■ TASK INSTRUCTIONS:
1. Translate this sentence from the court decision into Spanish: "Respondent had injured the same knee approximately two years before."
2. Write out the passage of the court decision that begins with the words containing "SUPREME COURT OF" and ends with "by Greenblott, J.".
DOCUMENT EXTRACT below:
SUPREME COURT OF NEW YORK, APPELLATE DIVISION, THIRD DEPARTMENT
May 1, 1969
IN THE MATTER OF THE CLAIM OF JOHN LONGIARU, RESPONDENT,
BRENNAN & SLOAN, INC., ET AL., APPELLANTS. WORKMEN'S COMPENSATION BOARD, RESPONDENT
Greenblott, J. Gibson, P. J., Herlihy, Reynolds, Aulisi and Greenblott, JJ., concur in memorandum by Greenblott, J.
Appeal by the employer and its insurance carrier from a decision of the Workmen's Compensation Board, filed February 19, 1968, which held appellant carrier liable for claimant's surgery and treatment required to repair an injury to the left knee, and for compensation payments for 26 weeks of total disability and 3 1/5 weeks of partial disability. Appellant contends that the awards should have been apportioned between the accident here in issue and one non-industrial accident prior thereto. On May 11, 1965 respondent was injured in the course of his employment as a carpenter when he slipped and fell, injuring his left knee. Respondent had injured the same knee approximately two years before. The attending physician diagnosed the injury as "probable torn medial meniscus left knee." He recommended surgical repair of the condition. Thereafter, on March 21, 1966, an operation was performed on respondent's left knee. A second operation was performed on October 6, 1966. Respondent returned to work April 20, 1967. The attending physician testified that the two operations were "for the related conditions sustained May 11, 1965." While the carrier's medical expert was anxious to apportion liability between this accident and the prior one, he was forced to admit that the respondent had a "good recovery since 1963." He also admitted that respondent's condition following the May 11, 1965 accident "is certainly a condition you cannot differentiate from the accident." Clearly, the board, if it found the medical testimony to so warrant, could have apportioned the award against both injuries. Looking at the instant record, both doctors clearly found a causal relationship between the May 11, 1965 accident and respondent's subsequent condition. Thus, there is substantial evidence to support the board's finding as to causation. We cannot say that the board could not accept so much of the clear and uncontradicted medical testimony that related to the 1965 accident and reject the somewhat equivocal testimony relating to the prior accident. (See Matter of Rados v. Woodlawn Water Supply Dist., 31 A.D.2d 879.)
Decision affirmed, with costs to the Workmen's Compensation Board.
End of DOCUMENT EXTRACT.
EXTRACTED ENTRIES below:
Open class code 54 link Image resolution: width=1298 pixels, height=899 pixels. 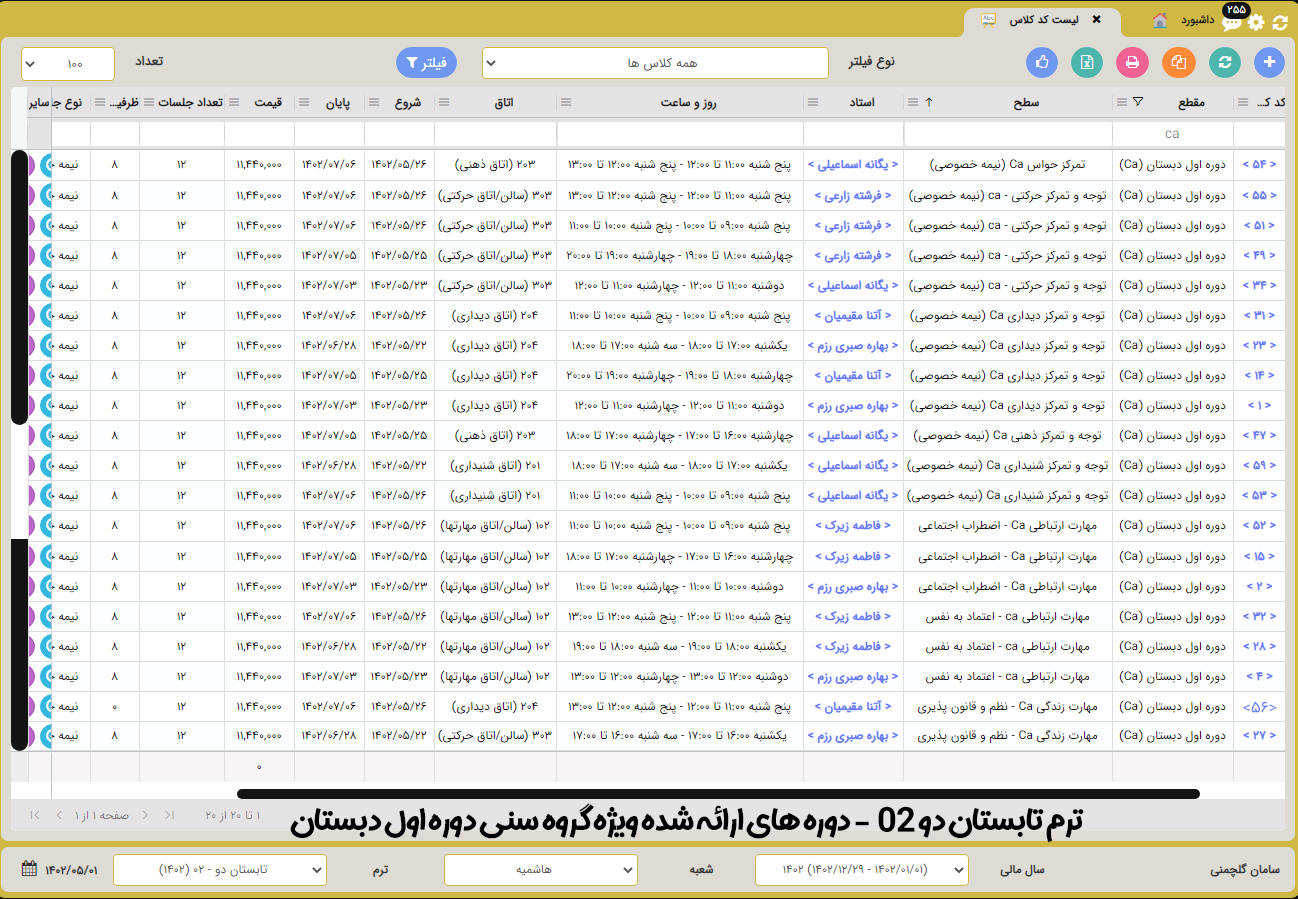(1258, 165)
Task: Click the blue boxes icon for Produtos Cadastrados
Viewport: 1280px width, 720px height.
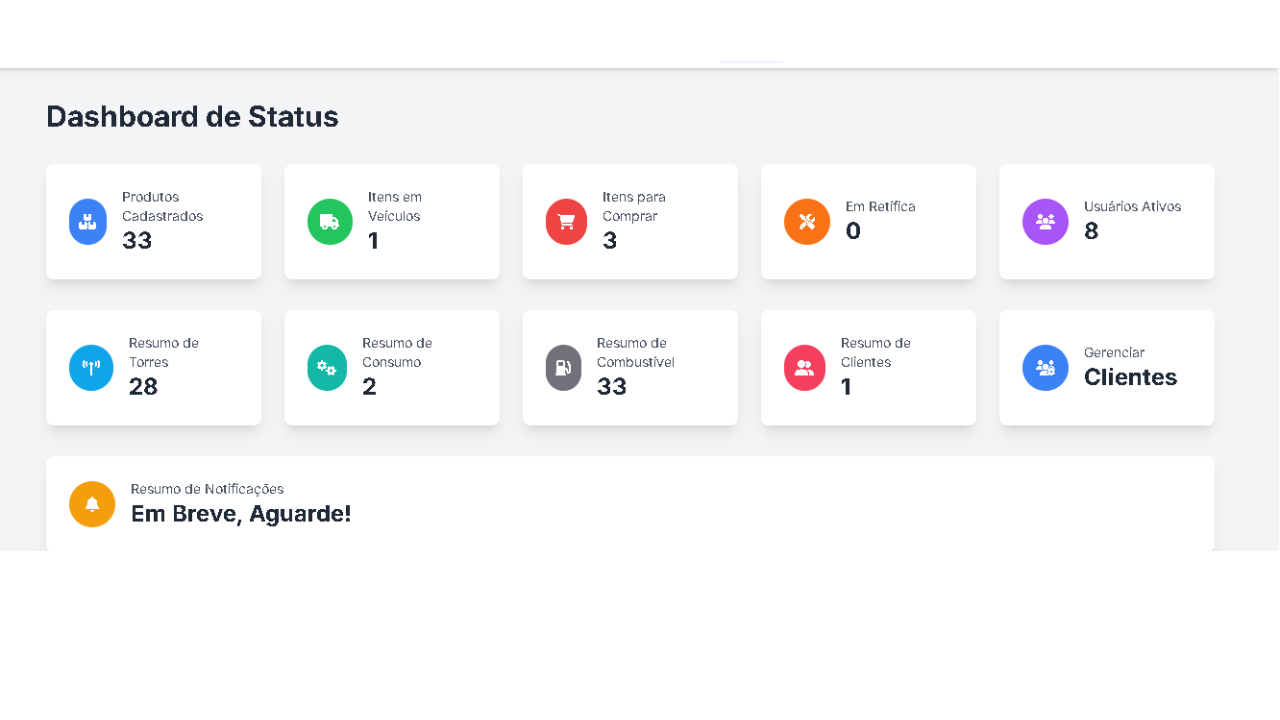Action: (x=87, y=222)
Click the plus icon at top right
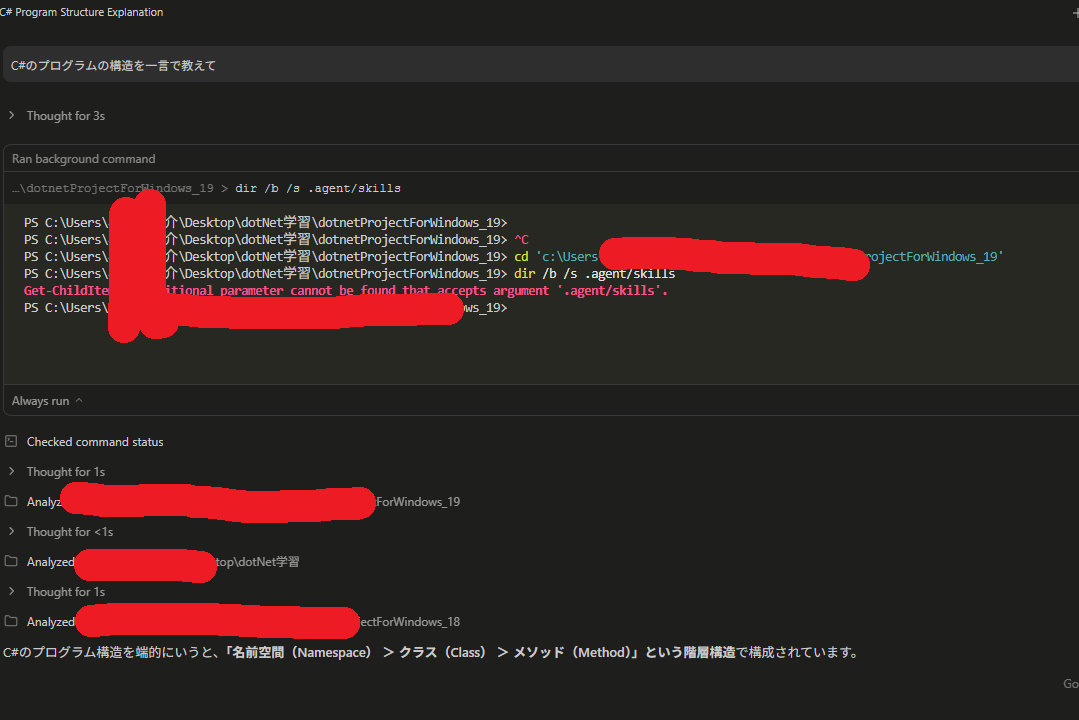Screen dimensions: 1079x720 (1075, 11)
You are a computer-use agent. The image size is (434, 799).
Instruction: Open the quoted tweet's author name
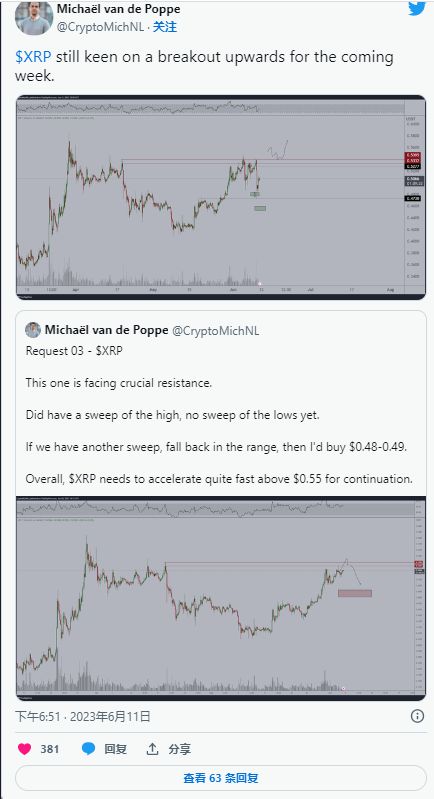106,330
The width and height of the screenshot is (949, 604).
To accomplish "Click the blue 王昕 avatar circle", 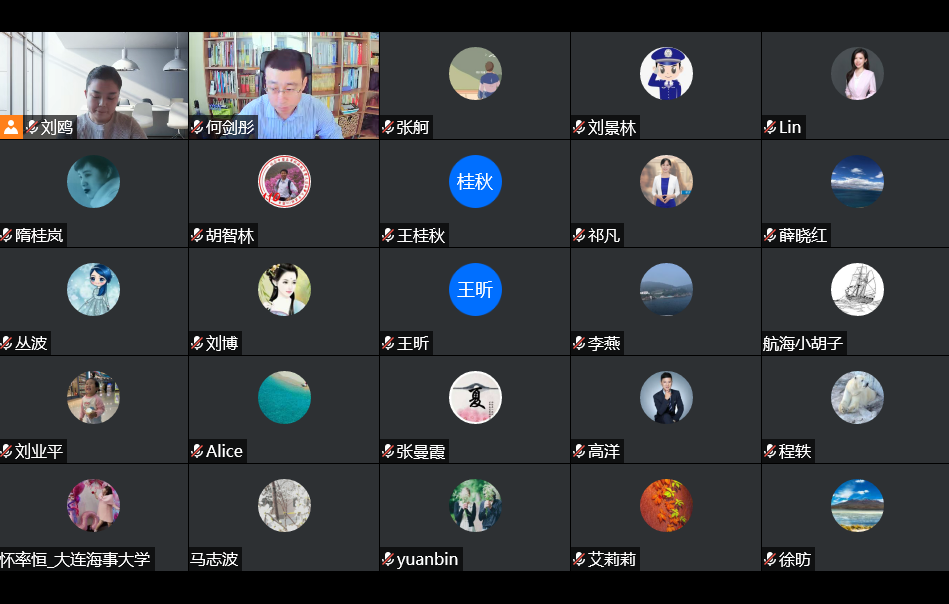I will (475, 289).
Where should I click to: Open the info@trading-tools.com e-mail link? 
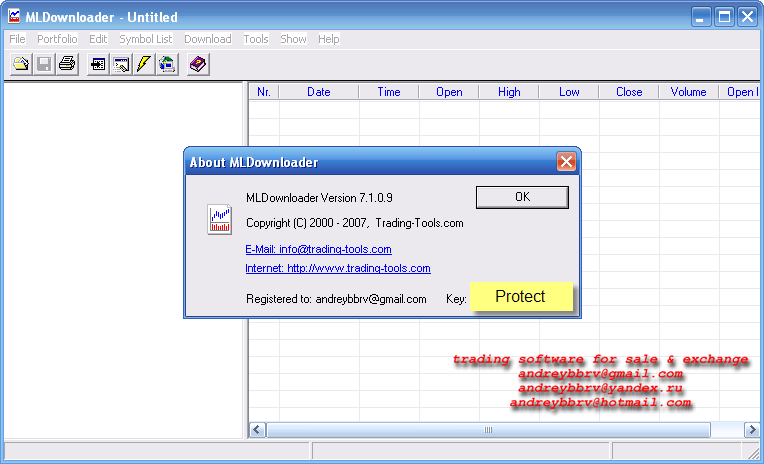(x=318, y=249)
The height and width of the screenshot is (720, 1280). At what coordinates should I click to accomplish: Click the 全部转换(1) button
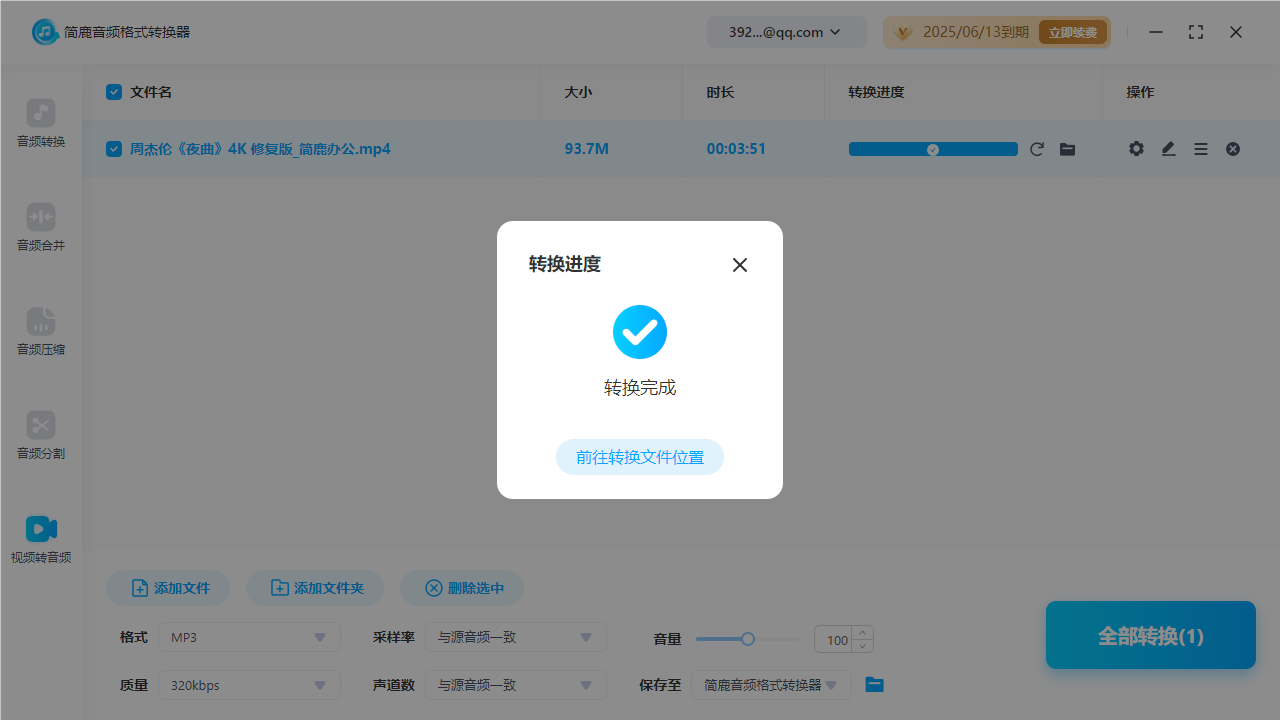pyautogui.click(x=1150, y=635)
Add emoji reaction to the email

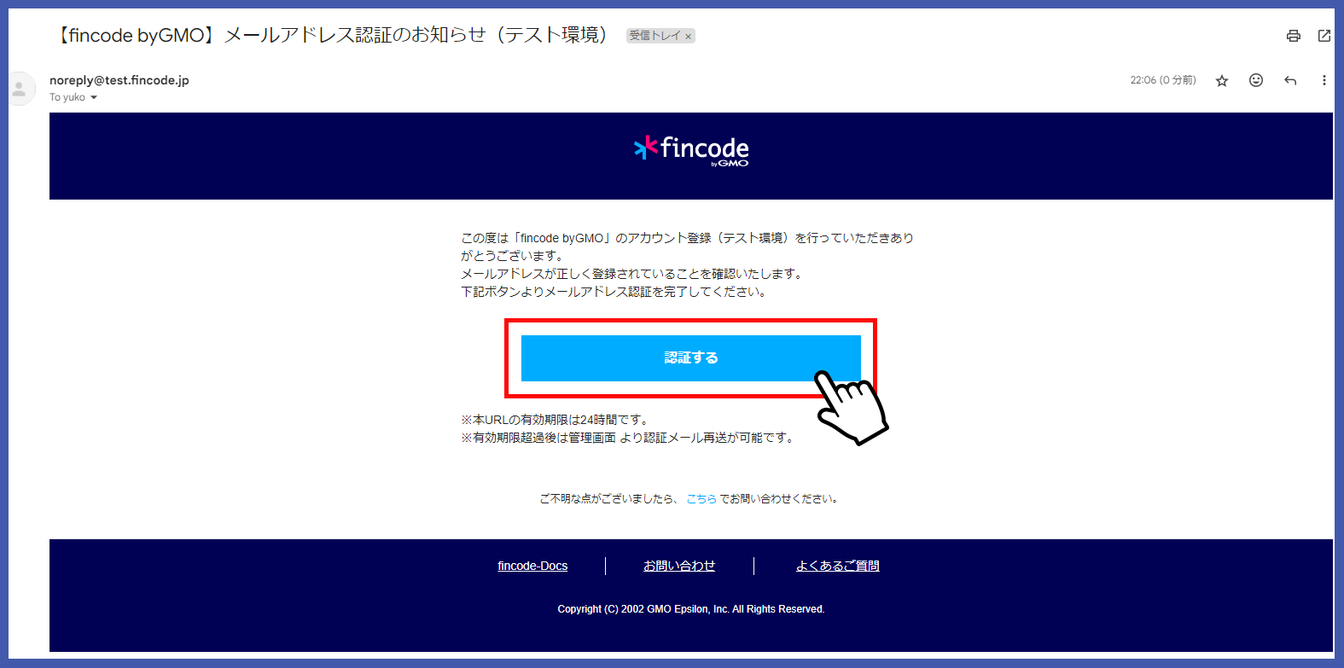click(1256, 81)

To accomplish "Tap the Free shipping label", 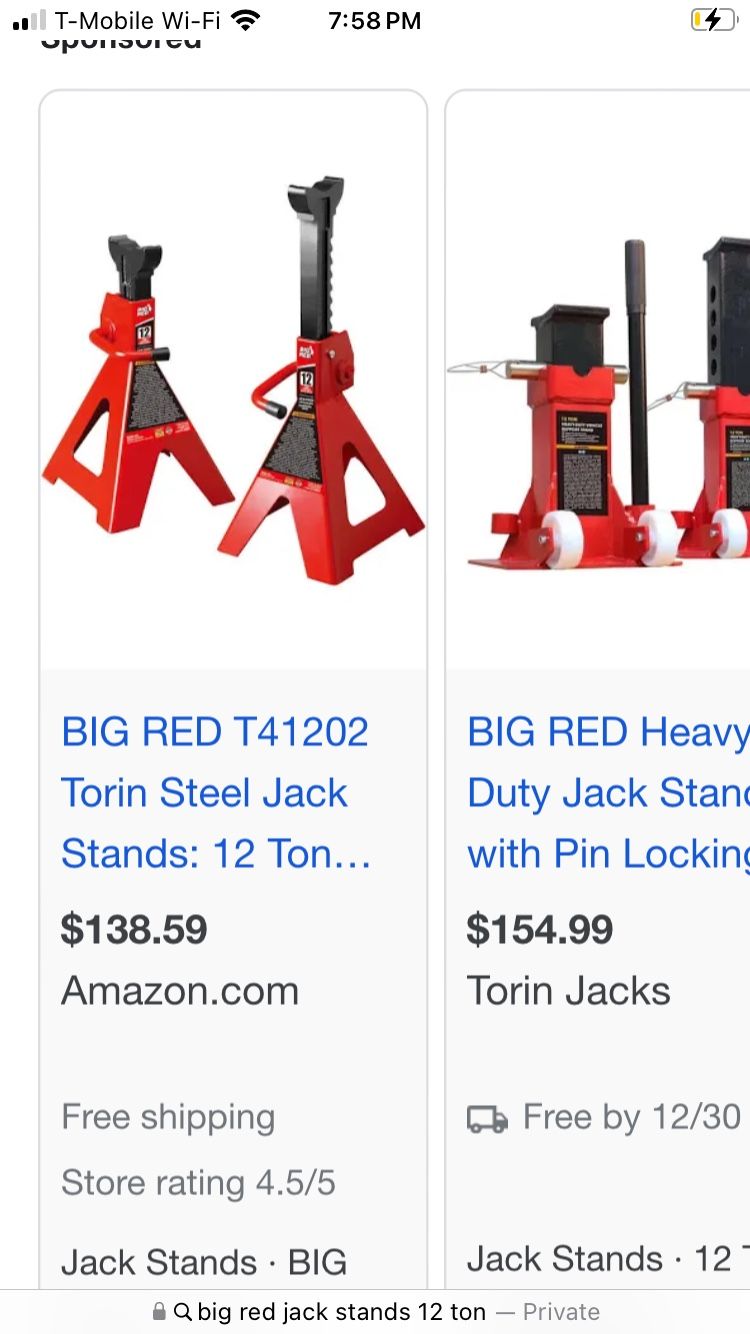I will [x=168, y=1117].
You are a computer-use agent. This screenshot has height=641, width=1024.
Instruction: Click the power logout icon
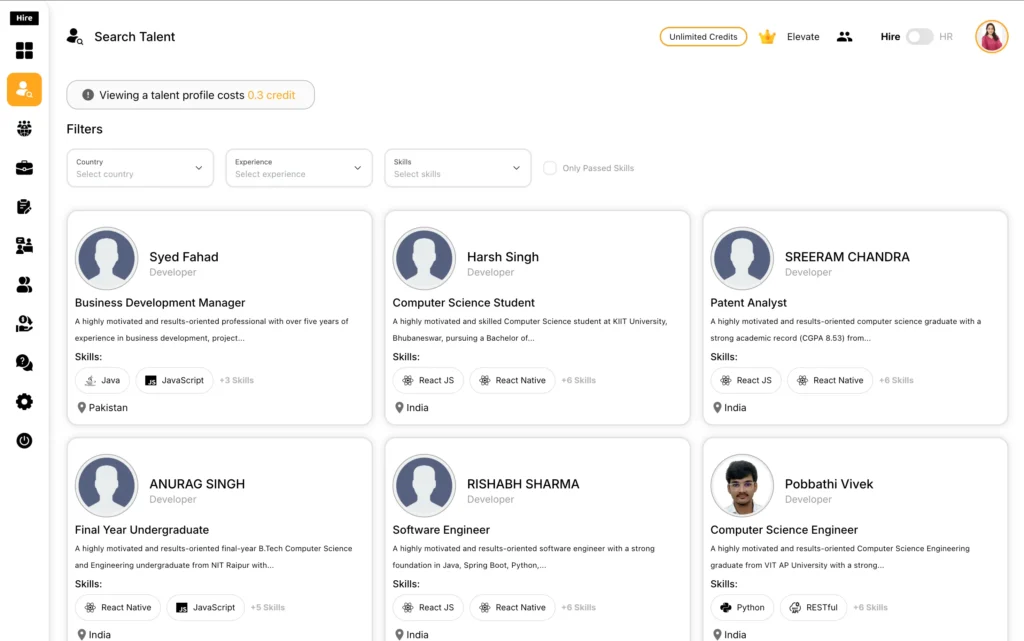(x=24, y=441)
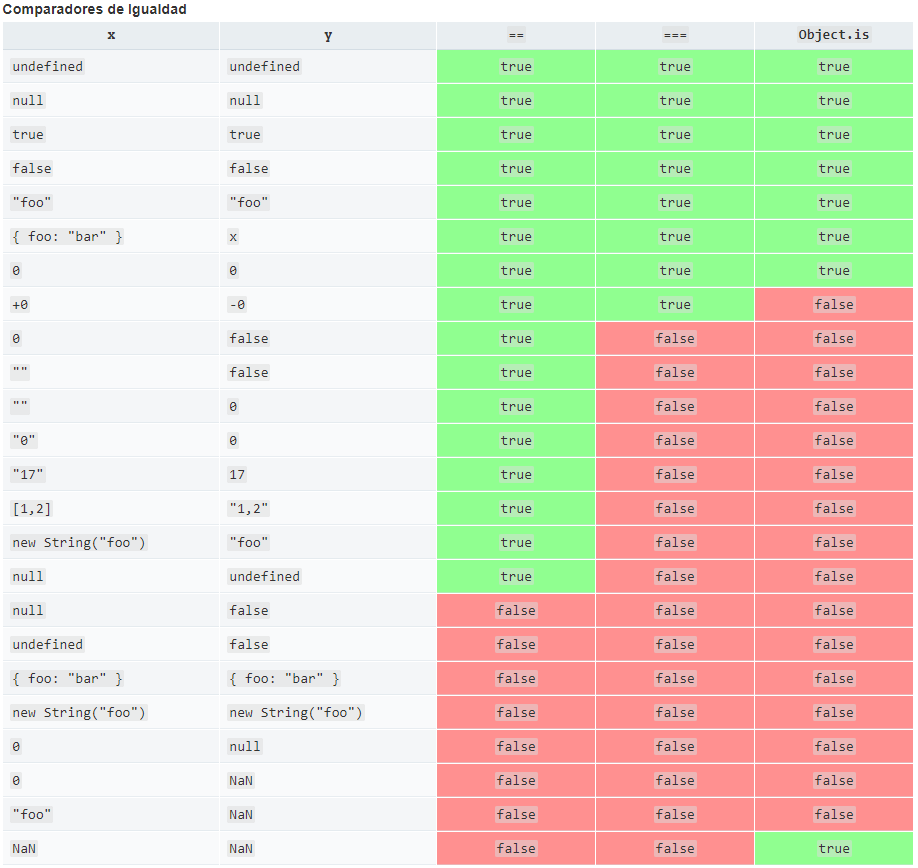Click green Object.is true cell in NaN/NaN row
The image size is (918, 868).
tap(834, 849)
End of EXTRACTED ENTRIES.
■ ANSWERS PER TASK:
1. El recurrido se había lesionado la misma rodilla aproximadamente dos años antes.

2.
SUPREME COURT OF NEW YORK, APPELLATE DIVISION, THIRD DEPARTMENT
May 1, 1969
IN THE MATTER OF THE CLAIM OF JOHN LONGIARU, RESPONDENT,
BRENNAN & SLOAN, INC., ET AL., APPELLANTS. WORKMEN'S COMPENSATION BOARD, RESPONDENT
Greenblott, J. Gibson, P. J., Herlihy, Reynolds, Aulisi and Greenblott, JJ., concur in memorandum by Greenblott, J.